The daily noted a World Bank mission was visiting East Timor this week to assess the costs of reconstruction and this was estimated to be probably much more than US$100 million for the first year.
"East Timor's resistance leaders said all the aid would have to be from abroad. The main contributors are likely to be Portugal and Australia," it said.
"East Timor needs all the help it can get to recover from its trauma. But Mr (resistance leader Xanana) Gusmao has said that he would not want any from Indonesia. This sentiment is understandable.
"But other ASEAN (Association of South East Asian Nations) countries can help East Timor, if he should approach them," it said.
Indonesia's People's Consultative Assembly last week ratified the result of the August 30 vote, clearing the way for East Timor's handover to the United Nations on its way to freedom.

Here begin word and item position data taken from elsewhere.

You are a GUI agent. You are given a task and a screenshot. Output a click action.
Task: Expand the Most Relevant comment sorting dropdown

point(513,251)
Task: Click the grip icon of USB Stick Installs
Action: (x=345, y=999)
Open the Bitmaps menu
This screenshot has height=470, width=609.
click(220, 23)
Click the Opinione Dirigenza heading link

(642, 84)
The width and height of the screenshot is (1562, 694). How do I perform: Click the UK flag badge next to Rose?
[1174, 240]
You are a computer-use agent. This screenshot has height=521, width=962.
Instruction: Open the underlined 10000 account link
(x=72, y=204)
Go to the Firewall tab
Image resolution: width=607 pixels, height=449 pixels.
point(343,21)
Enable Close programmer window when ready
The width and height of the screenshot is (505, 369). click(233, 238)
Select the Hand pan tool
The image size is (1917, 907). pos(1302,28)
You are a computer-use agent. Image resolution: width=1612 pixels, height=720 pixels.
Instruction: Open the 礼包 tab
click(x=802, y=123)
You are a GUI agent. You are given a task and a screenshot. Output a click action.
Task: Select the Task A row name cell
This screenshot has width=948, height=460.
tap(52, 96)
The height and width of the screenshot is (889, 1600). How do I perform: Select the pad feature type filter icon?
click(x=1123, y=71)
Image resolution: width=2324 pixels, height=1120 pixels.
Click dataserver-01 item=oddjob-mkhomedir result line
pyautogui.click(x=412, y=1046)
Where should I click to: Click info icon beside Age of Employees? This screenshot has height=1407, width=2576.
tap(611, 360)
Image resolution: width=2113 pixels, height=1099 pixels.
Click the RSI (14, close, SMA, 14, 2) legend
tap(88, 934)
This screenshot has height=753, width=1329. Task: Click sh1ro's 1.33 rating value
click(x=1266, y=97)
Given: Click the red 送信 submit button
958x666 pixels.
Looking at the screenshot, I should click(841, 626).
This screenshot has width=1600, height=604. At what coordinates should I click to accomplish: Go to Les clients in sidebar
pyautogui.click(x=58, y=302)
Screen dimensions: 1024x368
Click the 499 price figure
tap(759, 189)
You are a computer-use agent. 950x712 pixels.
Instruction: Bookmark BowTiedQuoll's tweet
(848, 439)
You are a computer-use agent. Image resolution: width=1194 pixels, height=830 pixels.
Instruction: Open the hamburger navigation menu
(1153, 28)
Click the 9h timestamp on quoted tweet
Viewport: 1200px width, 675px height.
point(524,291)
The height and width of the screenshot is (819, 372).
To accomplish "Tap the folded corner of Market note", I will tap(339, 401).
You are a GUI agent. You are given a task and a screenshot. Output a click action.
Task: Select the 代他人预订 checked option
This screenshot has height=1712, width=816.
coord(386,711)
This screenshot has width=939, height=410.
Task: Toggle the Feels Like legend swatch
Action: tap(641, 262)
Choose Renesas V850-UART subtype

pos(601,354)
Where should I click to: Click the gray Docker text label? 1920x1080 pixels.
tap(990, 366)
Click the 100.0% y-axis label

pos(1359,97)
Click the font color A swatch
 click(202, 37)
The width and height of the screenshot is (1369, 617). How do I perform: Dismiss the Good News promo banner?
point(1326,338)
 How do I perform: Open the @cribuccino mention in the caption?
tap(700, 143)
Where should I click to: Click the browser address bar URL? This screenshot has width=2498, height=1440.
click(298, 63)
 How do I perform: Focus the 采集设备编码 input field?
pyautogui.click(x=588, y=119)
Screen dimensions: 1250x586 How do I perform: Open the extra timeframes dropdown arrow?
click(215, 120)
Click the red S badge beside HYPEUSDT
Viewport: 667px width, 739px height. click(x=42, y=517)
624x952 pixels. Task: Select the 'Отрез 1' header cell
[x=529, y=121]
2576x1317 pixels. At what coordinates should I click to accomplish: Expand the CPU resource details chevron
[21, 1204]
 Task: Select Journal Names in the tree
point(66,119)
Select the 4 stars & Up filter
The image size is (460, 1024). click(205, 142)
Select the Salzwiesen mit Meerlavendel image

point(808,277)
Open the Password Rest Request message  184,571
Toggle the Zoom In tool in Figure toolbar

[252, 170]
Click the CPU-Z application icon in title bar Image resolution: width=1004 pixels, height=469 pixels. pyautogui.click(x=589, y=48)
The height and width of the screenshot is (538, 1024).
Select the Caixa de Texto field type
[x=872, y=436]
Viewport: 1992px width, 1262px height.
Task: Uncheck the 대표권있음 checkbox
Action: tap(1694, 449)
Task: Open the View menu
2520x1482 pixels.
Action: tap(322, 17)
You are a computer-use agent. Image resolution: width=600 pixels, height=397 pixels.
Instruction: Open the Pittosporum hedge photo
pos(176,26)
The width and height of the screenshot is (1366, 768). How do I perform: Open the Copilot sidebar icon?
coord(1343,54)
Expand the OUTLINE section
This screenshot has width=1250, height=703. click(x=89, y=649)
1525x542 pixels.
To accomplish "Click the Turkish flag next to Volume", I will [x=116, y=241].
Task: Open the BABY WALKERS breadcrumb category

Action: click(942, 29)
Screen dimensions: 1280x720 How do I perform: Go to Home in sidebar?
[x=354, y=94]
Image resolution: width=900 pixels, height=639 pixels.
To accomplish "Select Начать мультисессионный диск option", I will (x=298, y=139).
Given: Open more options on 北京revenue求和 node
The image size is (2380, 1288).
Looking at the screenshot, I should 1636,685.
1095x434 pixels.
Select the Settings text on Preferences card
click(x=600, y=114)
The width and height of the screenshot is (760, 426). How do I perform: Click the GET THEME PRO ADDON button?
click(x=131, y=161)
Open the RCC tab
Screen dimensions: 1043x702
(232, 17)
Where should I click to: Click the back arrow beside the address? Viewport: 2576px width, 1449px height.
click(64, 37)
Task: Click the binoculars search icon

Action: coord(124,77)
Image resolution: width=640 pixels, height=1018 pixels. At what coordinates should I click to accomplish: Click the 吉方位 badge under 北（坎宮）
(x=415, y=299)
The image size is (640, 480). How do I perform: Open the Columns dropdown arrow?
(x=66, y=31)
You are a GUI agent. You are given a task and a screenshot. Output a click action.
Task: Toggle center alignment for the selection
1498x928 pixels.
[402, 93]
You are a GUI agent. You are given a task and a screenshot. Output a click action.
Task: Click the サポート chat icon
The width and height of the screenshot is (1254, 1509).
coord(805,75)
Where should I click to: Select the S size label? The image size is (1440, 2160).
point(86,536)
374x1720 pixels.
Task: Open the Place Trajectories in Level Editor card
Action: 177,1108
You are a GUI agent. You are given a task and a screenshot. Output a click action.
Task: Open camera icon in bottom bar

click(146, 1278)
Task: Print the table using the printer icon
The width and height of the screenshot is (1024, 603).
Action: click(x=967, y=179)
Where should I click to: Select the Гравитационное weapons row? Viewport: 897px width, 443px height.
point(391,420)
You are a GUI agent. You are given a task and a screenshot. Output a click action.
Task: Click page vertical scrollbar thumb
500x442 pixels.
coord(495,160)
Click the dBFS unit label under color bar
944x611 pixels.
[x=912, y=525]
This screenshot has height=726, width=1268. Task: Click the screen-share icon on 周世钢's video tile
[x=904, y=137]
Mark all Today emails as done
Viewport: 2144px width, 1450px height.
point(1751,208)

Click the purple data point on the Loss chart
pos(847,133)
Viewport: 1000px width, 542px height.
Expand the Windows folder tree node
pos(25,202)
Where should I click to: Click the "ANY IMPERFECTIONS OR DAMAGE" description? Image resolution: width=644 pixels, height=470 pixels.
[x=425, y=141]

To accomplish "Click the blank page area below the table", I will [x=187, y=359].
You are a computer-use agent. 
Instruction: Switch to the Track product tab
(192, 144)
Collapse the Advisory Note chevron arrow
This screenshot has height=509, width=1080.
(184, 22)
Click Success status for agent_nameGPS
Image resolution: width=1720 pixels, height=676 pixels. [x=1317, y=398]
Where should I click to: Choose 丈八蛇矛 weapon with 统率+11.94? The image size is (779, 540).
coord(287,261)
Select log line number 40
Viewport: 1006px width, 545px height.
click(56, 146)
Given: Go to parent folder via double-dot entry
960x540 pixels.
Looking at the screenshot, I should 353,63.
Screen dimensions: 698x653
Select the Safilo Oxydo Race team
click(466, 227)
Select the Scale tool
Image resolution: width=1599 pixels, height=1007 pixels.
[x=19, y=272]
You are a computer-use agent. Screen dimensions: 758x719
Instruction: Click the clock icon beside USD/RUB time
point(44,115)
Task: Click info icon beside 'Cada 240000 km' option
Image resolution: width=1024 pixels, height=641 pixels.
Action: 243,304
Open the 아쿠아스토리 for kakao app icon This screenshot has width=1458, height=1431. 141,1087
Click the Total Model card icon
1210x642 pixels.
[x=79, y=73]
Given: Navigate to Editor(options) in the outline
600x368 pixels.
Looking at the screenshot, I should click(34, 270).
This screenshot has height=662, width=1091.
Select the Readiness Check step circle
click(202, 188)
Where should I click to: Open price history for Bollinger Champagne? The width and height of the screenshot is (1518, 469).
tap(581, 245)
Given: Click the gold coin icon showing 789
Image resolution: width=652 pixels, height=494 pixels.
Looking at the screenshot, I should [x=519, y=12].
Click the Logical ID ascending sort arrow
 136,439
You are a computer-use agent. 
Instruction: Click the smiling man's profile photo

The UN Security Council voted unanimously on Monday for a force of nearly 11,000 troops and police, and thousands of civilians, to lead East Timor to independence in two to three years.
A Straits Times report (Oct 20) quoted Mr Lee Kuan Yew on East Timor problem.
At A dinner for business leaders, Senior Minister Lee Kuan Yew was asked whether Japan and regional countries could have played a bigger role in the East Timor peacekeeping efforts.
"To be fair, East Timor is not a Southeast Asian problem. It would not have been a problem if it was left to Southeast Asia and Japan.
"It was a problem created by Portugal, the European Union and human rights groups in America and Australia...
"The problem started, not because of Asean, but because these other countries said: 'Look, the East Timorese are unhappy'.
"But there are many unhappy minorities living very uncomfortable lives in Asean. You know that, I know that. We look the other way.
"To go in and intervene would have the whole Asean solidarity breaking up."